How to Implement Article 20 in Practice
- Define non-conformity triggers in the quality management system under Article 17, which must include procedures for managing modifications and for communication with authorities and operators.
- Build a corrective action procedure with severity classification, decision criteria for correct, withdraw, disable or recall, named decision-makers and target timelines consistent with the word immediately.
- Maintain a value-chain contact register: current distributors, importers, the authorised representative and deployer contacts, so notifications do not stall on missing addresses.
- Engineer for remote remediation. The disable remedy presupposes technical capability: feature flags, kill switches, version rollback and forced-update mechanisms should exist before they are needed.
- Document everything: the signal, the assessment, the decision, the notifications and the verification that the corrective action worked. These records belong in the Article 18 retention set.
- Rehearse with a tabletop exercise, including the handoff to Article 73 serious incident reporting.
A Concrete Example
A provider of a high-risk credit scoring system notices through post-market monitoring that a model update has materially degraded accuracy for applicants with thin credit files, contradicting the accuracy declared under Articles 13 and 15. The provider rolls back the model version the same week, informs its distributors and bank deployers of the issue and the rollback, and assesses whether the degradation created a risk to fundamental rights. Concluding that affected scores could have produced unjustified rejections, it informs the competent market surveillance authorities of the non-compliance and the corrective action, and works with deployers to identify affected decisions.

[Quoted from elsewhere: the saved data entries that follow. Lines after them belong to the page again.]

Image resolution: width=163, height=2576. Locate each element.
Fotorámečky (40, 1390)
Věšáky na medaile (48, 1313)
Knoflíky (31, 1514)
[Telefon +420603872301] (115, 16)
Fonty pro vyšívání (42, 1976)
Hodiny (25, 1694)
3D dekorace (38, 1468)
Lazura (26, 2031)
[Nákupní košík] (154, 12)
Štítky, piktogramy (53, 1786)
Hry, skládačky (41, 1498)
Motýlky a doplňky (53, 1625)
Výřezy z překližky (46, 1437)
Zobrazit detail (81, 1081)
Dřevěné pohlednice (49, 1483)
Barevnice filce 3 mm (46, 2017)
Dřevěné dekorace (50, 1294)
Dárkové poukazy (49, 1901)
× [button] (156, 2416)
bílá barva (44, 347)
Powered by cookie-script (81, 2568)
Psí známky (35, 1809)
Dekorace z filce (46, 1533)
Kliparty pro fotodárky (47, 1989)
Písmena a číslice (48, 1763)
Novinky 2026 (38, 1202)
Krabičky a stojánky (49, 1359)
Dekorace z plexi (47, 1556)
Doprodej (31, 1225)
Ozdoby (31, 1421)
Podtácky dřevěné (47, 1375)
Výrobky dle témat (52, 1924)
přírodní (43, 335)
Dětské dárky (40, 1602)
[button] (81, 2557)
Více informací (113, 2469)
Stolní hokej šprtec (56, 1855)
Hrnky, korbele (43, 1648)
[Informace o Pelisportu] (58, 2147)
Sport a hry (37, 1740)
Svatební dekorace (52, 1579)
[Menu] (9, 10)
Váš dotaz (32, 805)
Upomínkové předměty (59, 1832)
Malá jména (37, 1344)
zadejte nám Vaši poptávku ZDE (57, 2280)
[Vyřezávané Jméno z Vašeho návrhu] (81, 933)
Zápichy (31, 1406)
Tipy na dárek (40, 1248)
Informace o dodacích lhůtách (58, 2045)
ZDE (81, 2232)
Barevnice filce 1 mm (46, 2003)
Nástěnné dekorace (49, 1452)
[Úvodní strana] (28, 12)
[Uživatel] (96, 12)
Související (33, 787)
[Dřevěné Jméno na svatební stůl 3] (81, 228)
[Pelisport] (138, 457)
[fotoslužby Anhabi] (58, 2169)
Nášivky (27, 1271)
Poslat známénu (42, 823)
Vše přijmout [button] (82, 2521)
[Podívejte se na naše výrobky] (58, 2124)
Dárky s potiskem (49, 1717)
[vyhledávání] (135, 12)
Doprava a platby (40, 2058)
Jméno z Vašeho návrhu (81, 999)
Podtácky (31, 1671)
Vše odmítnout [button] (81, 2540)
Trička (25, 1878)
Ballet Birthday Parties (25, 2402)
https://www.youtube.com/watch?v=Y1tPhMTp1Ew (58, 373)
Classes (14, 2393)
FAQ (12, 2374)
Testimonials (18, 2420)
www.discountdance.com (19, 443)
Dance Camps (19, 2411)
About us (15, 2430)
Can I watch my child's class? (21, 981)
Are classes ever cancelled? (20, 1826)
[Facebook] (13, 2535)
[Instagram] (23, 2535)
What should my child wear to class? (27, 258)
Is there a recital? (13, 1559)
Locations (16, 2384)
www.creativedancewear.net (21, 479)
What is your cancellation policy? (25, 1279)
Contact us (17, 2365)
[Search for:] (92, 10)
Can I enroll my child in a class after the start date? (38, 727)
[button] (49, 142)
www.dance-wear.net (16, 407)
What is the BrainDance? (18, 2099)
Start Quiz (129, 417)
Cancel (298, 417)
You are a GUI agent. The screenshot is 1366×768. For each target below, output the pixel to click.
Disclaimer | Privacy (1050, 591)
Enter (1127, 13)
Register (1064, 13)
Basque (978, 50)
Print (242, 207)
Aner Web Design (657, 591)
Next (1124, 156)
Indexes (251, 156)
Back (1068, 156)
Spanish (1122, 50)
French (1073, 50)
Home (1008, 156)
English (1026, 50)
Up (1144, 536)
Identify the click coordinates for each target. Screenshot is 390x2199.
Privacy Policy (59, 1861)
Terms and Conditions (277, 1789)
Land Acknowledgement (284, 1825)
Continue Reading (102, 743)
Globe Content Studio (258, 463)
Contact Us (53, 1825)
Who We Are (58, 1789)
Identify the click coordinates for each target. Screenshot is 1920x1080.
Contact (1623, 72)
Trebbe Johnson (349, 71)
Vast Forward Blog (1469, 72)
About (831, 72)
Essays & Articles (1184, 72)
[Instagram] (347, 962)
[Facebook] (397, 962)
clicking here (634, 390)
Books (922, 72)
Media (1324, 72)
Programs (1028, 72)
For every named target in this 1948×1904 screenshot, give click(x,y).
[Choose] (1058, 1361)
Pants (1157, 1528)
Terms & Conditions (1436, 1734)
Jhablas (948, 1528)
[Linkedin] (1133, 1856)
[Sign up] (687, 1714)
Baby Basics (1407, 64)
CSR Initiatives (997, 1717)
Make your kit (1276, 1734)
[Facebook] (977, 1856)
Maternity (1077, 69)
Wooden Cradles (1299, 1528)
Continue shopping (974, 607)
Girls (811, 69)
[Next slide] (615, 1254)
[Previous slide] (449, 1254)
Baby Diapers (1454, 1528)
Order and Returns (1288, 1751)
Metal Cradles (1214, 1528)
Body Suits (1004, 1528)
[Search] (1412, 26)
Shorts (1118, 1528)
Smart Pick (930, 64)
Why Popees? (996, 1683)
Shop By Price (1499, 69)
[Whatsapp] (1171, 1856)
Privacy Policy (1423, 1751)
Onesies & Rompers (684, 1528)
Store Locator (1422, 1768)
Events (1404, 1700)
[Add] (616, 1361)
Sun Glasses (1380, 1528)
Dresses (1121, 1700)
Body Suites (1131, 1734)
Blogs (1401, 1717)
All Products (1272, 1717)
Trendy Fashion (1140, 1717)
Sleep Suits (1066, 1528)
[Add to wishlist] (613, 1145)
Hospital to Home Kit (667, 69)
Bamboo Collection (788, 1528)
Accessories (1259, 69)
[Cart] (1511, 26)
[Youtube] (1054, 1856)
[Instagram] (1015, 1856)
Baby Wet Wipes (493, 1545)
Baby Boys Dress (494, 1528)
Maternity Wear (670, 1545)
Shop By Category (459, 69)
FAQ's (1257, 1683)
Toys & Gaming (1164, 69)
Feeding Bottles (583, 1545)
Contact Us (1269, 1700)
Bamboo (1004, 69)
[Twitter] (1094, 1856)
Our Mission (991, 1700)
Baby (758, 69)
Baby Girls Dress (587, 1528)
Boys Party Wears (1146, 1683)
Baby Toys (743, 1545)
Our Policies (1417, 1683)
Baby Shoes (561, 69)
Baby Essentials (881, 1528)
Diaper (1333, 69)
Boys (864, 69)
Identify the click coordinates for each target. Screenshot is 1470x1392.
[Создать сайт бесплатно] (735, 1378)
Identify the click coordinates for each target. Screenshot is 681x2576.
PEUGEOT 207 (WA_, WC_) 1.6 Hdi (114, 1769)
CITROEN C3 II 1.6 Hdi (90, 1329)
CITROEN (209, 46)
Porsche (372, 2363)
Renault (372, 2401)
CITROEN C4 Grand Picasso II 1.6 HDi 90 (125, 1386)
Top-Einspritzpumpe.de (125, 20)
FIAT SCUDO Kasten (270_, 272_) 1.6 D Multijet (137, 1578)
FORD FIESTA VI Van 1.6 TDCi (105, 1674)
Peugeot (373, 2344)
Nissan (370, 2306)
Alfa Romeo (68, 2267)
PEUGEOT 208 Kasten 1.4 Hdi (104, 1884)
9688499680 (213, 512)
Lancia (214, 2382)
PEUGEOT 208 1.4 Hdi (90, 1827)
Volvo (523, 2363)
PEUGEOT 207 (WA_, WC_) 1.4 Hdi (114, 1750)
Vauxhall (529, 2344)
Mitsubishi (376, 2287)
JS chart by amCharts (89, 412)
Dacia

How Article 20 Connects to Other Provisions
Article 20 is listed among the provider obligations via Article 16(j) context and operates alongside Article 21, which obliges providers to supply information and documentation to competent authorities on reasoned request. It consumes signals from Articles 12 and 72, escalates into Article 73 for serious incidents, and interlocks with the parallel duties of importers, distributors and deployers in Articles 23, 24 and 26. In enforcement, Articles 79 to 83 give market surveillance authorities the power to require corrective actions, restrict or withdraw systems where operators do not act on their own.
Actions to Take Before August 2, 2026
Providers should not wait for the application date to build their corrective action machinery, because the underlying capabilities, remote disablement, version rollback, monitoring and value-chain contact management, take engineering time. A provider that can detect, decide, act and notify within days will satisfy Article 20 with far less disruption than one improvising during its first field incident. This article provides general information about Regulation (EU) 2024/1689 and is not advice on any specific incident.